HTTP/1.1 401 Nonce has expired/timed out

Anders Myren

unread,

Sep 1, 2014, 10:48:16 AM9/1/14

to matterho...@opencast.org

Hi guys,

A couple weeks ago we had some hiccups in our system causing some jobs
to fail and others to get stuck in proccesing without matterhorn really
doing anything. After looking into the logs I find several oddities, but
I'm not sure if they are related.

I'm hoping anyone can give any pointers.

First, there is some log entries which might be related to MH-10360:
"2014-09-01 14:06:47 ERROR (WorkflowServiceImpl:1175) - Update of
workflow job 350353 in the service registry failed, service registry and
workflow index may be out of sync"

Then these started showing up:
"opencast.log:2014-08-29 12:10:07 WARN (ServiceRegistryJpaImpl:1958) -
Service org.opencastproject.workflow@http://admin.dig.uib.no:8080 failed
(401) accepting Job {id:345436, version:90}"

"opencast.log:2014-08-29 12:49:57 WARN (RemoteBase:193) - Service at
http://video.dig.uib.no:80/distribution/download returned unexpected
response code 401
"

And now the logs are spammed with these:
"opencast.log:2014-09-01 00:58:00 WARN (ServiceRegistryJpaImpl:1958) -
Service org.opencastproject.textanalyzer@http://admin.dig.uib.no:8080
failed (401) accepting Job {id:374836, version:4}
opencast.log-2014-09-01 00:59:11 INFO (TrustedHttpClientImpl:382) -
Sleeping 399164ms before trying request
http://admin.dig.uib.no:8080/analysis/text/dispatch again due to a
HTTP/1.1 401 Nonce has expired/timed out
"

Running 1.4.4 on RHEL, one admin/worker and one engage server.
Appreciate any help.

--
Beste helsing / Best regards
Anders Myren
Seksjon for applikasjon
IT-avdelingen UiB
E-post: Anders...@adm.uib.no
Telefon: 55 58 46 70

Christian Greweling

unread,

Sep 2, 2014, 2:35:13 AM9/2/14

to matterho...@opencast.org

Hi Anders,

how does your statistic page in the admin ui look like?
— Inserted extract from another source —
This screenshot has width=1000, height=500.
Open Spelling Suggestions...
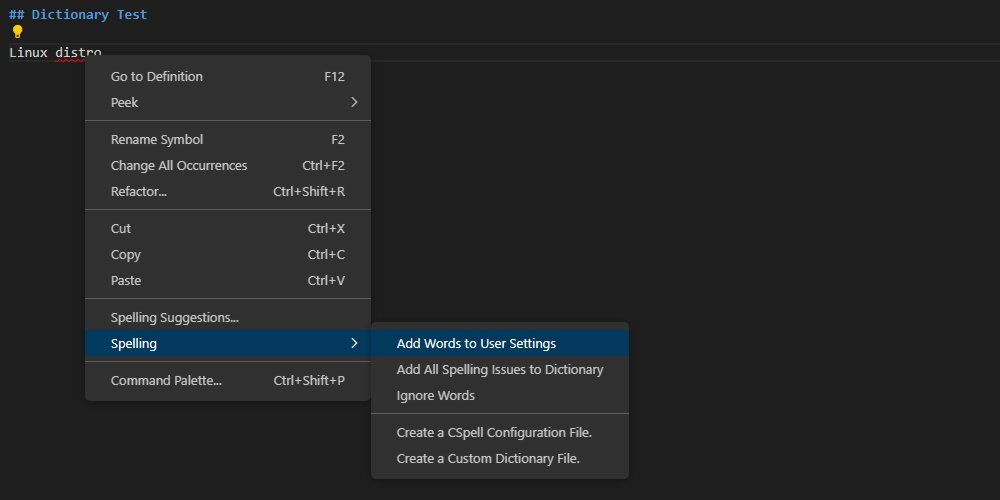(175, 318)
Is one of the services in sanatize mode?

Christian

Anders Myren

unread,

Sep 4, 2014, 7:41:07 AM9/4/14

to matterho...@opencast.org

Hi Christian

On 2014-09-02 08:35, Christian Greweling wrote:
> Hi Anders,
>
> how does your statistic page in the admin ui look like?
> Is one of the services in sanatize mode?
>

Nope, is has happened earlier but I've "sanitized" it.
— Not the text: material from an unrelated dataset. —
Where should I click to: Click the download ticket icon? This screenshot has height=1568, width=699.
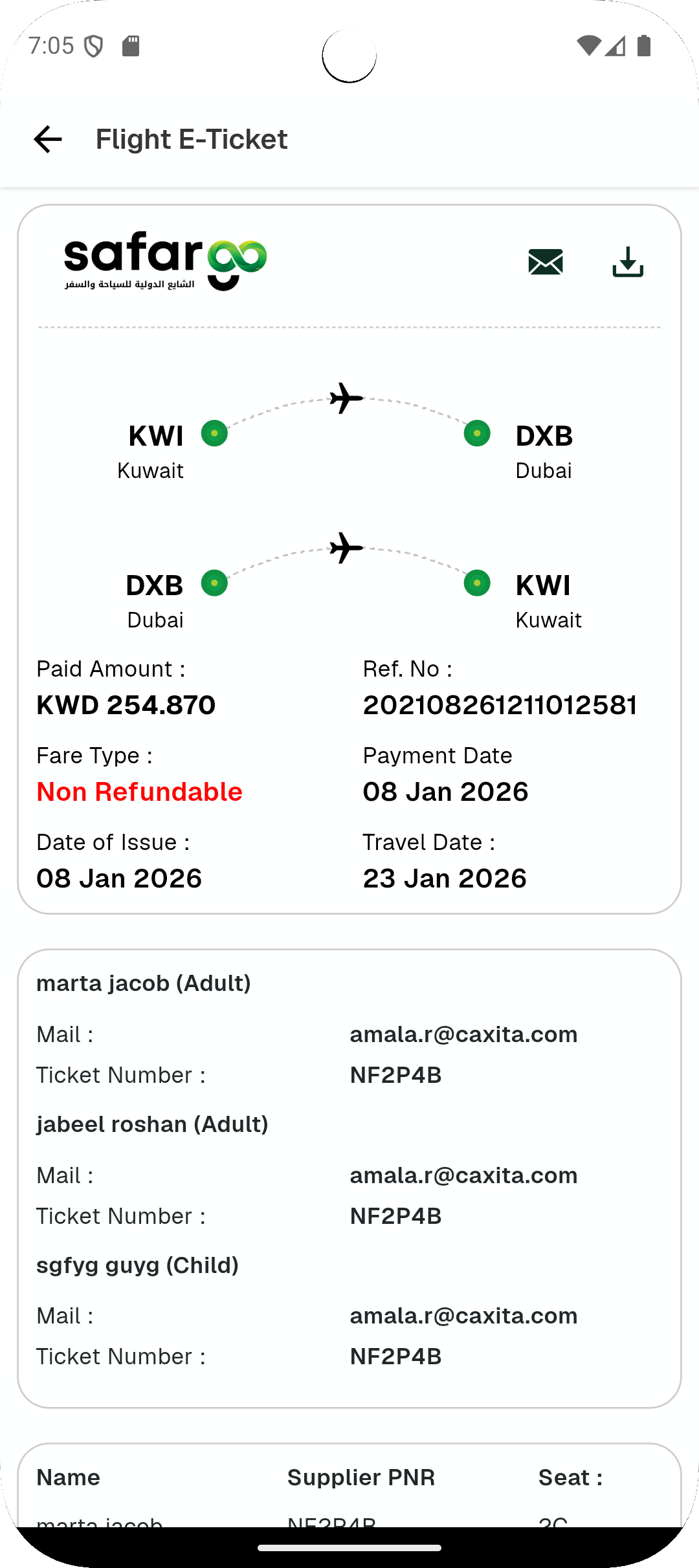click(628, 262)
Tried removing the workflow index to prompt a rebuild, which took a
couple of hours to start but finally fixed the "out of sync" message.

But the info message:

(TrustedHttpClientImpl:382) - Sleeping 118573ms before trying request
http://admin.dig.uib.no:8080/workflow/dispatch again due to a HTTP/1.1

401 Nonce has expired/timed out

is still spamming the log, and it seems like everything MH is trying to
do takes ages. Once a operation has been initialized, i.e. a ffmpeg job,
the operation is completed in the normal speed.
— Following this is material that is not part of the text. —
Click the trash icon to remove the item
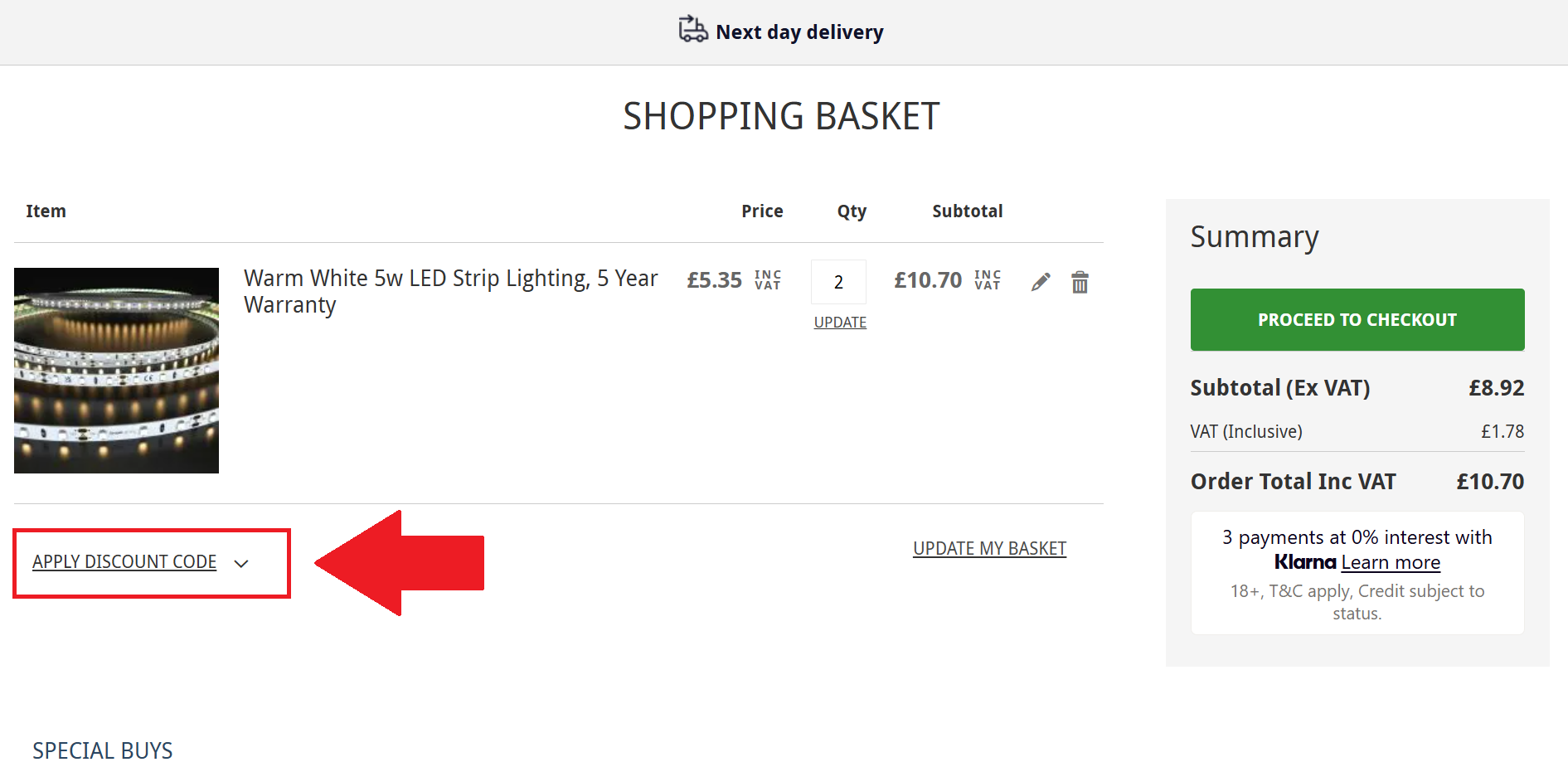Viewport: 1568px width, 767px height. coord(1080,282)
It takes forever to do simple task like:
Processing : Tagging metadata catalogs for archival and publication
Processing : Tagging access control lists for archival

I have checked the system.properties file to the one in the 1.4.4-tag,
no diffs.

Got this yesterday:
2014-09-03 18:06:57 ERROR (AbstractFaultChainInitiatorObserver:101) -
Error occurred during error handling
, give up!
org.apache.cxf.interceptor.Fault:
Internal Exception: org.postgresql.util.PSQLException: ERROR: column
t1.role does not exist
Position: 17
Error Code: 0
Call: SELECT DISTINCT t1.role FROM mh_user t0, mh_role t1 WHERE
((t1.organization = t0.organization) AND (
t1.username = t0.username))
Query: ReportQuery(name="roles" referenceClass=JpaUser sql="SELECT
DISTINCT t1.role FROM mh_user t0, mh_ro
le t1 WHERE ((t1.organization = t0.organization) AND (t1.username =
t0.username))")

Could it be a DB-issue?

Anders

> E-post: Anders...@adm.uib.no <javascript:>

> Telefon: 55 58 46 70
>

> --
> You received this message because you are subscribed to the Google
> Groups "Matterhorn Users" group.
> To unsubscribe from this group and stop receiving emails from it, send
> an email to matterhorn-use...@opencast.org
> <mailto:matterhorn-use...@opencast.org>.
> To post to this group, send email to matterho...@opencast.org
> <mailto:matterho...@opencast.org>.
> Visit this group at
> http://groups.google.com/a/opencast.org/group/matterhorn-users/.

Christian Greweling

unread,

Sep 4, 2014, 9:53:04 AM9/4/14

to matterho...@opencast.org

Hi,

are there some jobs running or Queued even if there are no jobs in processing/Ingesting?

You can see that in the stastic page. Matterhorn has a maximum number of parallel jobs for earch server configured in the database.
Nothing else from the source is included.